What you have to do
The entries follow. Copy every line in which "green" appears.

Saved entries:
= = = =

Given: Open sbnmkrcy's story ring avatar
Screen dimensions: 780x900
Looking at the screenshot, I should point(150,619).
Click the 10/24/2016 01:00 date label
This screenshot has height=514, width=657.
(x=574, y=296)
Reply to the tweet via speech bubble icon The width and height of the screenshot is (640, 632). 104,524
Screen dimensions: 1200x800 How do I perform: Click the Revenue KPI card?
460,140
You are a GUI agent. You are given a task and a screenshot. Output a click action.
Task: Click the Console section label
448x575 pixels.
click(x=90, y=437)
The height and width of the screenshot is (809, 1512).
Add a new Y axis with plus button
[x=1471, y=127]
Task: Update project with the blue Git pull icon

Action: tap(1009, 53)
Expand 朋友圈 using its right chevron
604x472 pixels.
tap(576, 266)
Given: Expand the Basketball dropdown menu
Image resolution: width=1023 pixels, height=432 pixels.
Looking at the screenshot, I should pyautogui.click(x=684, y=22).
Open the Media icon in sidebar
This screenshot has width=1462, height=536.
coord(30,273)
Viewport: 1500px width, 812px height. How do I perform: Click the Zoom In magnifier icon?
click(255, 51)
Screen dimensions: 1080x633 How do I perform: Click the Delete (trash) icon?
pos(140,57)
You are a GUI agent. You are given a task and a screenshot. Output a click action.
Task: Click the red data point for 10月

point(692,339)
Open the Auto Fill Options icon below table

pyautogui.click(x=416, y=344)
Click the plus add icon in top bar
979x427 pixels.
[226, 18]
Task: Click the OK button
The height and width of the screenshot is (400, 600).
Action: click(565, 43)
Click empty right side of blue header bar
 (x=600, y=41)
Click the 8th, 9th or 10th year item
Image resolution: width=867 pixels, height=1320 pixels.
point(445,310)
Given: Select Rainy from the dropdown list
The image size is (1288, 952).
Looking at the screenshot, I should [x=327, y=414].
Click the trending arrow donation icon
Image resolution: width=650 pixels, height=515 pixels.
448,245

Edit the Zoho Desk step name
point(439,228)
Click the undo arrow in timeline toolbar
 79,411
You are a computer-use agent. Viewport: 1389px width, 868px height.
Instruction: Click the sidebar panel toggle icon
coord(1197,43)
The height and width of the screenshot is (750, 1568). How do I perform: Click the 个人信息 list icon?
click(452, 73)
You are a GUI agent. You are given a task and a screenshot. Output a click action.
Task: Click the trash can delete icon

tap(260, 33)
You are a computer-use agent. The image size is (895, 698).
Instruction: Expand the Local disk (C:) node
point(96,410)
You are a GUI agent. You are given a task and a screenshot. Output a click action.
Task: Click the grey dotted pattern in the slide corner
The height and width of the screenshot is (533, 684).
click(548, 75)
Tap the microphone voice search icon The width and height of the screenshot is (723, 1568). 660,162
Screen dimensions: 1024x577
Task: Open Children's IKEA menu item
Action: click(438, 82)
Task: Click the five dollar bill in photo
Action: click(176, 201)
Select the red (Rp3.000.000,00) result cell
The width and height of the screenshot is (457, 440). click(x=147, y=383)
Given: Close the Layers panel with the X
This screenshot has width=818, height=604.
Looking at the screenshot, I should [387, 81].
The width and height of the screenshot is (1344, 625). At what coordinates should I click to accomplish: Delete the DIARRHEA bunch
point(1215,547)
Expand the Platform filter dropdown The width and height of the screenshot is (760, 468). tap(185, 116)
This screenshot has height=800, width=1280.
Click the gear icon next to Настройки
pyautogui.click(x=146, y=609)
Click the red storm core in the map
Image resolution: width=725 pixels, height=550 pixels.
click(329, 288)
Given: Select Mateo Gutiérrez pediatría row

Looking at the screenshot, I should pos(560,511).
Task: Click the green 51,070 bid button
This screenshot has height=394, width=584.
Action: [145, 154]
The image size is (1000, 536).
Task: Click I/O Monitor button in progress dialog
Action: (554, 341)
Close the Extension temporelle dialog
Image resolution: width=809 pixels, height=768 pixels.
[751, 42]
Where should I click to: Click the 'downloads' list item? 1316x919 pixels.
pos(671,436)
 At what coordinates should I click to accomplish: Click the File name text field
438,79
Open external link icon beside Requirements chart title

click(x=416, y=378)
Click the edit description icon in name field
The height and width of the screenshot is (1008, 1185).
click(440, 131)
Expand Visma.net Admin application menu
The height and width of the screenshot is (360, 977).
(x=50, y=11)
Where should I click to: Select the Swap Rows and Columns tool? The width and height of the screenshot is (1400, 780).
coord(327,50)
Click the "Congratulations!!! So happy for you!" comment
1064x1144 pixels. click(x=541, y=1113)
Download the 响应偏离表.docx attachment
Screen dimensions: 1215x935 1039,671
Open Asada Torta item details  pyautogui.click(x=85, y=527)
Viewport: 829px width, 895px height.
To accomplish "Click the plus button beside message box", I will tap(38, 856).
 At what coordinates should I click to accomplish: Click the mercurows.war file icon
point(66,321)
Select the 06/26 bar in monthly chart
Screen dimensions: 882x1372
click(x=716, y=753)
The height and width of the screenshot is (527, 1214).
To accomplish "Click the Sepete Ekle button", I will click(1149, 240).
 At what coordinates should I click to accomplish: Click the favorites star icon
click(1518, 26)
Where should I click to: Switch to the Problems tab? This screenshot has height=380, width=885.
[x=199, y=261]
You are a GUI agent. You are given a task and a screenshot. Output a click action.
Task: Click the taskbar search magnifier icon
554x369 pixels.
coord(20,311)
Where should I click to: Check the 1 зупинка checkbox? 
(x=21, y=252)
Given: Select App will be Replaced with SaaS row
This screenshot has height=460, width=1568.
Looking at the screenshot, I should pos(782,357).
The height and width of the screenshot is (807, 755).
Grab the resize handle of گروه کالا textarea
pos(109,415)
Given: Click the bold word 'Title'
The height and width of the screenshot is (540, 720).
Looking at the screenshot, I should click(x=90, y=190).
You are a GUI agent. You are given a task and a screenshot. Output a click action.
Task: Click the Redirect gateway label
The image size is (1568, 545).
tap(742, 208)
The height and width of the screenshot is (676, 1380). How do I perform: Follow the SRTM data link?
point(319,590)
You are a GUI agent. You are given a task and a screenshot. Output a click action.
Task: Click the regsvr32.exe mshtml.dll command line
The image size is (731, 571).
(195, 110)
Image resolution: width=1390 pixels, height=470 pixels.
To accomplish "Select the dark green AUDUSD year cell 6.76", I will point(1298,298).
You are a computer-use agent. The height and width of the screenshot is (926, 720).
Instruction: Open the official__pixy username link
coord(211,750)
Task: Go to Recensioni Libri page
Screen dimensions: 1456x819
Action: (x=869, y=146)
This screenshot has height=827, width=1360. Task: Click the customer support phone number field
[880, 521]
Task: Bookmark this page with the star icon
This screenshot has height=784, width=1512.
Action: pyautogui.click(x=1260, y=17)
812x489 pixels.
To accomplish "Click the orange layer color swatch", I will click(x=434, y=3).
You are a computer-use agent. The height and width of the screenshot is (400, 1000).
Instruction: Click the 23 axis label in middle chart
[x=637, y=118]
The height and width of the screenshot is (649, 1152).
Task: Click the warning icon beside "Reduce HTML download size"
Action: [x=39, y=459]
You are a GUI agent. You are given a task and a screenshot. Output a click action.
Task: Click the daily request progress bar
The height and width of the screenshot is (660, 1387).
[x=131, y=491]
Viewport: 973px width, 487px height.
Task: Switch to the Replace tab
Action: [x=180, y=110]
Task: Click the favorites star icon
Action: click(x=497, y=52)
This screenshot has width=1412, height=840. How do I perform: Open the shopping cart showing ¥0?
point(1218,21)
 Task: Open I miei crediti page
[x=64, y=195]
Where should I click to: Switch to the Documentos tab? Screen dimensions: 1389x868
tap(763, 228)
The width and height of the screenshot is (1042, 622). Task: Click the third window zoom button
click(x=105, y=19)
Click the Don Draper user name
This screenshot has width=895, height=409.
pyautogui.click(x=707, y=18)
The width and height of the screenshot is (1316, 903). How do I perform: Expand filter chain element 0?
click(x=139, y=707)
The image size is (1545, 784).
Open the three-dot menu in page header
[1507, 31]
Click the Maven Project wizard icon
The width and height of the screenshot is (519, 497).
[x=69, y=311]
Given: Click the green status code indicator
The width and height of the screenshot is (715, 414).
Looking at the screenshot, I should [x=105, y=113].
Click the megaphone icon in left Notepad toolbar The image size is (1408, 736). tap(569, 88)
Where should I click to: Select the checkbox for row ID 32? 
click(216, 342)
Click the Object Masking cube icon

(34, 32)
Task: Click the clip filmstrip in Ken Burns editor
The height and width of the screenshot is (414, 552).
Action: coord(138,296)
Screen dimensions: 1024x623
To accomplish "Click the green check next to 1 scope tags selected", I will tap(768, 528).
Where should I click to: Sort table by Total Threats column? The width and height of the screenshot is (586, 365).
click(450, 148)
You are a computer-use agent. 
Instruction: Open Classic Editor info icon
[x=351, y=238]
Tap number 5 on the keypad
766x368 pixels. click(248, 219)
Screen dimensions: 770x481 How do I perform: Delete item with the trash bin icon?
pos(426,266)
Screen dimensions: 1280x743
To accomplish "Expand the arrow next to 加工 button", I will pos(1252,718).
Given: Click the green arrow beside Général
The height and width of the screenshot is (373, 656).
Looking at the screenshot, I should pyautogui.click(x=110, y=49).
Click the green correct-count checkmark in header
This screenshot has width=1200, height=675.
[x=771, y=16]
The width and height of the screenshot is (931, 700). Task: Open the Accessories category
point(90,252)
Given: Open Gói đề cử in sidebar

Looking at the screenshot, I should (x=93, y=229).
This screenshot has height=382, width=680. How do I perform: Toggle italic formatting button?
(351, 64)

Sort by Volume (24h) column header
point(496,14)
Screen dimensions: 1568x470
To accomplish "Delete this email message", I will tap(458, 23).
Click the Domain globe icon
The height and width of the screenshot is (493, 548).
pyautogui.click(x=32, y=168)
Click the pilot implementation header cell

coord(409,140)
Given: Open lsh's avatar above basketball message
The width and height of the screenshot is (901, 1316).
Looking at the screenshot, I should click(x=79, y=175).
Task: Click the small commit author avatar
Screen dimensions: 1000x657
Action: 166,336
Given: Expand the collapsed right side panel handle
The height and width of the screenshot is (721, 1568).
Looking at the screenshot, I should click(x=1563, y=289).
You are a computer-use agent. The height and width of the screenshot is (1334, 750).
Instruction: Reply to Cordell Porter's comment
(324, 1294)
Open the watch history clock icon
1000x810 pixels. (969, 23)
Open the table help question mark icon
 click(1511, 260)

= = = =

Response
Task: Click the green 51,070 bid button
To accomplish "Select the dark green AUDUSD year cell 6.76", I will point(1298,298).
Given: Click the green status code indicator
To accomplish "Click the green check next to 1 scope tags selected", I will tap(768, 528).
Given: Click the green arrow beside Général
Click the green correct-count checkmark in header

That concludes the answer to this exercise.